At high reproduction ratios and a lot of tilt, and with high coverage super-duper grand angulon lenses, it might be possible to focus such that parts of the image at are 1:2 (1 stop) and other parts are at 3:1 (4 stops). That's a big exposure difference. It certainly doesn't come up every day for a typical landscape photo, but I work a lot on a tabletop and in the macro world.

One might reasonably conclude that this is just academic or too theoretical to be of any interest, or that I'm too much of a neophyte to be fooling with this, and I apologize for wasting your time if that's the case. But I'd still like to know.

Here's a quick and dirty example that I took just now for the purposes of example. Sorry about the low quality. It was taken with a 120mm/8 Super Angulon, with a BetterLight scanning back (which is a bit smaller than 4x5) on a Sinar P. The rear standard was vertical and the front standard tilted about 35-40 degrees down to keep the tops of the sample RFID casino checks in focus (or approximately so) across the image. It was shot wide open at f/8. (Some chromatic aberration is visible on the full size scan; this is not a macro lens, but it was handy).

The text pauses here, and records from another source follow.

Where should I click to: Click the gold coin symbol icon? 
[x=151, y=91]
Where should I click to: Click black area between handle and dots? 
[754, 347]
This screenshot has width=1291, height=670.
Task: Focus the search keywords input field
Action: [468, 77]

The lighting was from a soft source (a Kino-flo box) above the subject; I aimed for even illumination, although I may not have achieved that because of interference from the camera. The reproduction ratio at the bottom of the image is about 2.5:1 and at the top is about 1.4:1, give or take. That's a significant difference in exposure by the reproduction ratio method.

I don't regard this as a valid test; I didn't perfectly control the light, the lens is pushed beyond its design, and I didn't calibrate or double check all my measurements. And the results are unclear; here's obviously some light falloff at the bottom, but perhaps that's because I did a bad job lighting it evenly. I could probably spend some time and effort trying to conduct more rigorous experiments, but I'd like to know what the theory says I should expect.

If you don't know, there's no shame in that; you're certainly not obligated to respond or research the answer! I realize I'm asking about an esoteric subject.

Thanks

-matt

http://www.crypto.com/photos/misc/chips103-600.jpg

Emmanuel BIGLER
22-Jan-2008, 03:58
I realize I'm asking about an esoteric subject.

Not at all, but it is difficult to explain all the effects without a diagram.

So I have prepared two diagrams as attached pdf files that hopefully will clarify the situation even if they do not give to our faithful readers any detailed and quantitative answer in all cases... because it becomes complex in general.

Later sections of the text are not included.